Samuel,
Actually, I was being too soft. Read this good, well funded history:
I actually met Grace Hopper, the COBOL lady. When she was invited by Microfocus on the event they organised to present the COBOL compiler written in .. COBOL. which made her point about programming in general. (i can write about this, but not to the point right now)
I have a 15-years old daughter. I am teaching her programming (she is interested in math / science). She graduates also in photography and video, but wants to be an engineer. So i teach her programming. Not the usual stuff, but starting with euhh.. assembler. She liked it, but wants to move more rapidly. So i teach her C language, and she sees the relation in that ‘evolution’ of language. She plays around with Unity, making stuff with Autocad 360. Fascinating how that works. But i see this as a duty of a father to hand over his experience. But also the fear that she will invest time that will be wasted once she would eventually enter the male world of software development, and got excluded because some colleagues make it difficult to enter their world.

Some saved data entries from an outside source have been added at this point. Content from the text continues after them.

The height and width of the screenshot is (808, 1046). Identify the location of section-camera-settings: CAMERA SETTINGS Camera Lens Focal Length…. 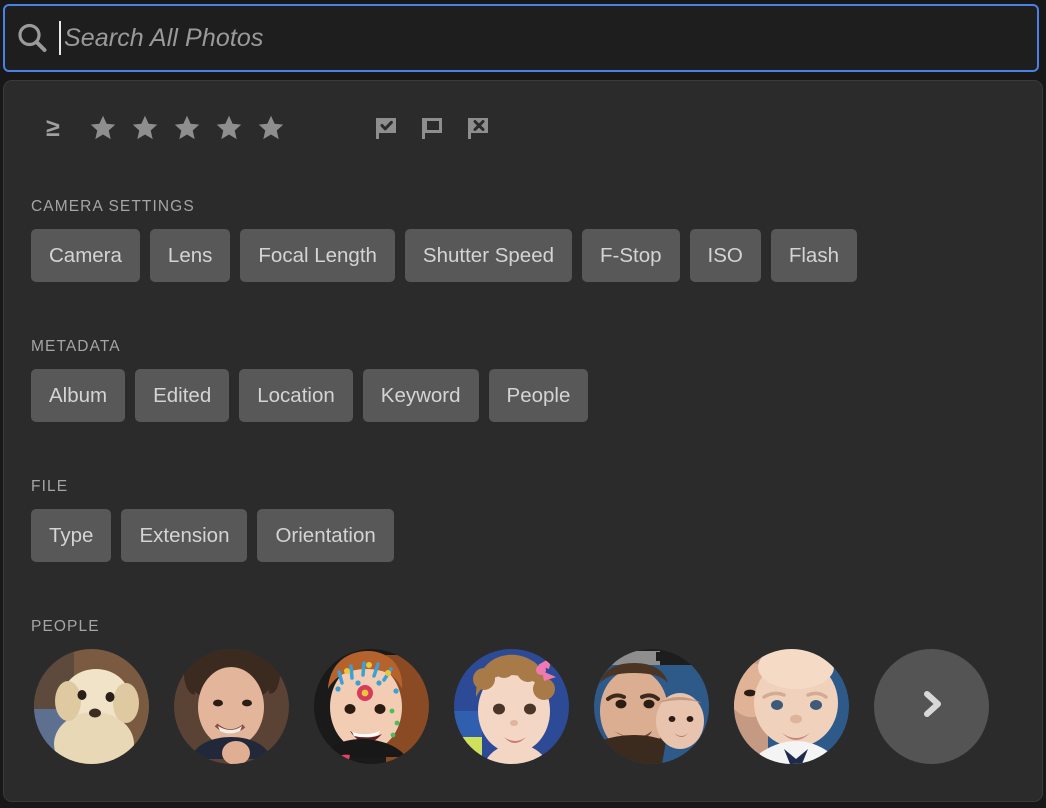
(523, 240). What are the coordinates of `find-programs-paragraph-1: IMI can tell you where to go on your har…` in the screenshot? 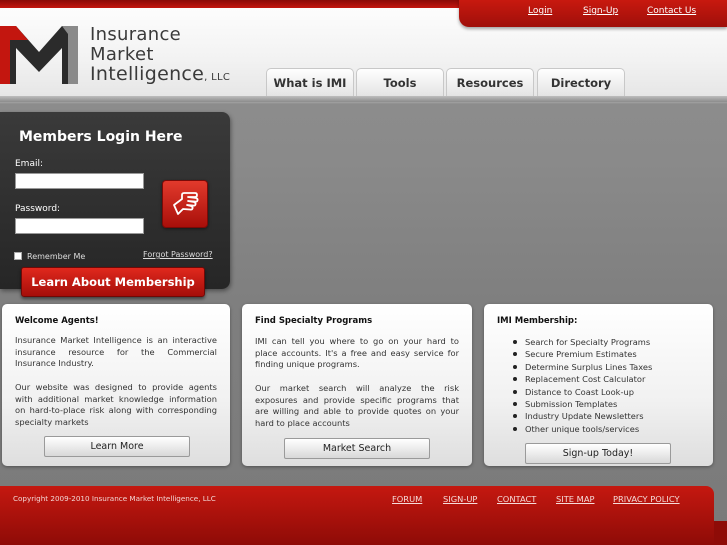 It's located at (357, 352).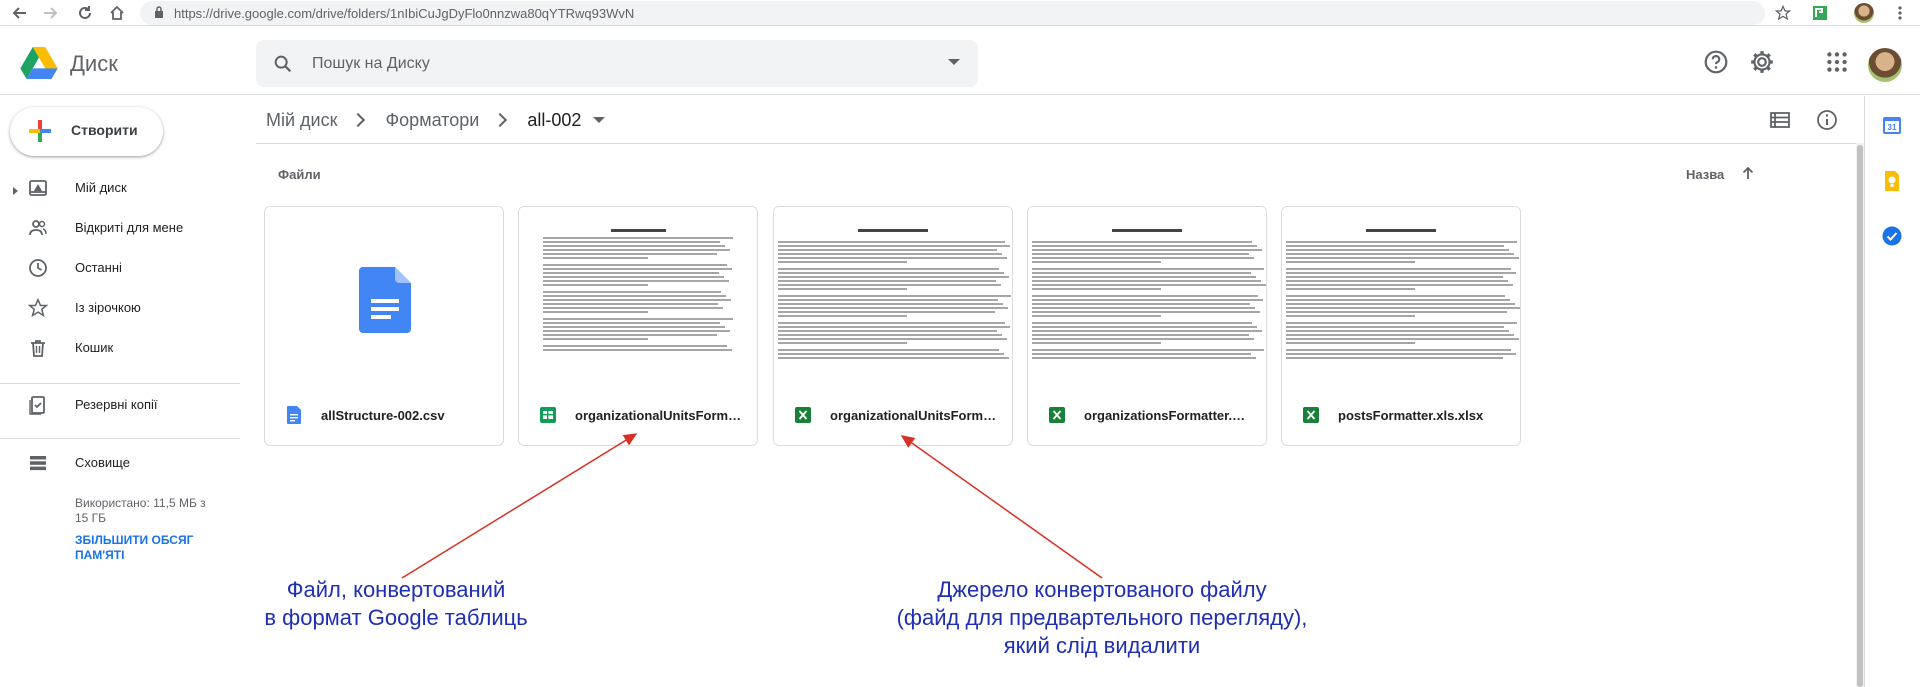 This screenshot has width=1920, height=687. Describe the element at coordinates (38, 348) in the screenshot. I see `trash-icon` at that location.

I have been a developer all my life. But i created also the opportunity for myself to create software companies. Some where failures, most of them successful. I hired a lot of people, most of them men. (availability, not choice) And they had a few things in common:
- writing cryptic code. The more unreadable, the better. It reinforced their status.
- Using a stack of tools / libraries to go faster. Which is good, but always ended up in focusing more on those things then the core problem, the distribution or the client.
- Trying to obtain “guru” status: the more of the above, the better, and always trying to give you the feeling that you cannot do business without them.
- Because of the short term views of management and / or investors, their salary goes up, but their productivity goes below zero. From this point onward, girls get excluded because they can break up the world they have build for themselves (because we let them)
- once that status reached, they maintain the status of being “unmanageable”. with a high degree of testosterone, an environment which was virtually inaccessible for women to enter (or, if you did, you get the story that you have to evaluate a piece of code to see if you can sort it out, with comments written in greek or latin)
When i could control it, those people where sacked. Because they are not economically viable. They make good impression in the short term, when products need to be released the sooner the better. In the long run, their code is useless. This industry needs a long term view. We need the women in our teams. Teams with less testosterone. With more education (the theories behind software). Frankly, this industry needs more fathers to introduce their daughters in REAL software development.